* Exercise aim *
From the first line of the data below, copy each line up to the one containing "You are a computer-use agent. Viewport: 1366px", and include that line too.

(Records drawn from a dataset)
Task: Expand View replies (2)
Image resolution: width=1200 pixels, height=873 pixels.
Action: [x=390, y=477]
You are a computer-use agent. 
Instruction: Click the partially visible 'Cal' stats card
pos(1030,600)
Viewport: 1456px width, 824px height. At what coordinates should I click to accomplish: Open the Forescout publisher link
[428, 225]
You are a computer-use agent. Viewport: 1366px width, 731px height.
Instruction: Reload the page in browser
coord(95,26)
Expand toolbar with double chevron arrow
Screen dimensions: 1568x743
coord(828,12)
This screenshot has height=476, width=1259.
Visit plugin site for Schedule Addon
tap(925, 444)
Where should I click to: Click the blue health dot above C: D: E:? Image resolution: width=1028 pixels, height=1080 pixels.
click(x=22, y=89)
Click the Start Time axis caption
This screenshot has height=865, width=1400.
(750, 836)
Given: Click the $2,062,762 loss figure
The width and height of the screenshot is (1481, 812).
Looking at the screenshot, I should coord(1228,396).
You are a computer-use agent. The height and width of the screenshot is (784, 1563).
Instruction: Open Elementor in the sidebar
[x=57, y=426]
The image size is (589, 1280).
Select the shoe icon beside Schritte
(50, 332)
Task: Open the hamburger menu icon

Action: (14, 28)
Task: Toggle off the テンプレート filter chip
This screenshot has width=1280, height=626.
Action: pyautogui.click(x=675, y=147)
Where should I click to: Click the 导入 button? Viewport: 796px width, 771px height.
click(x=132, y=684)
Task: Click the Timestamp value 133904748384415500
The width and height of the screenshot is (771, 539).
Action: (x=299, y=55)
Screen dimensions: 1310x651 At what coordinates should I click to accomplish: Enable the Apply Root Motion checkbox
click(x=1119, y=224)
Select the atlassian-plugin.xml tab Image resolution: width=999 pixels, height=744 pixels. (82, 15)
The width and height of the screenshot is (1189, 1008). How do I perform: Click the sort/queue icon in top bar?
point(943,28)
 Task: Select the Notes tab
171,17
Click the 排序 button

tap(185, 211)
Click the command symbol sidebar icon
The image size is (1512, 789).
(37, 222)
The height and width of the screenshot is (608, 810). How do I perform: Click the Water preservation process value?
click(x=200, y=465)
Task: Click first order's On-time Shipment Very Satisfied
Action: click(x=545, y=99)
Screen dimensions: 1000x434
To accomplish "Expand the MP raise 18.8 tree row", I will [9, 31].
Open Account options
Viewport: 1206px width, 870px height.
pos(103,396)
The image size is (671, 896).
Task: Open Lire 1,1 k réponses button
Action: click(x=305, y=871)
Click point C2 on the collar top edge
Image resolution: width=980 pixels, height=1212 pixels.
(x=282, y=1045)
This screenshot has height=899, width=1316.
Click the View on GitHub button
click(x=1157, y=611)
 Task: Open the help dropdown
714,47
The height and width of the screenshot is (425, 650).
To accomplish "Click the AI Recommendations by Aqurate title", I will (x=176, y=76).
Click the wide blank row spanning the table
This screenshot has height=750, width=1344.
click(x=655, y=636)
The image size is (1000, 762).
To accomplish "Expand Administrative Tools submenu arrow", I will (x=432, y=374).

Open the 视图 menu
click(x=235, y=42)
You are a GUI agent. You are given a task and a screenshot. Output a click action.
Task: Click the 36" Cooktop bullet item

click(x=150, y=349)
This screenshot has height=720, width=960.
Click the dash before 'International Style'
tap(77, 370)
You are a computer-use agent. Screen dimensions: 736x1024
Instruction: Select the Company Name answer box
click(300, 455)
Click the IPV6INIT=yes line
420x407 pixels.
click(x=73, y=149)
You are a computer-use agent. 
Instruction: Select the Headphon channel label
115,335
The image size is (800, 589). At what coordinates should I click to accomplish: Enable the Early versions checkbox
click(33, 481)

* Exercise response *
Task: Expand View replies (2)
Image resolution: width=1200 pixels, height=873 pixels.
Action: [x=390, y=477]
You are a computer-use agent. 
Instruction: Click the partially visible 'Cal' stats card
pos(1030,600)
Viewport: 1456px width, 824px height. At what coordinates should I click to accomplish: Open the Forescout publisher link
[428, 225]
You are a computer-use agent. Viewport: 1366px width, 731px height.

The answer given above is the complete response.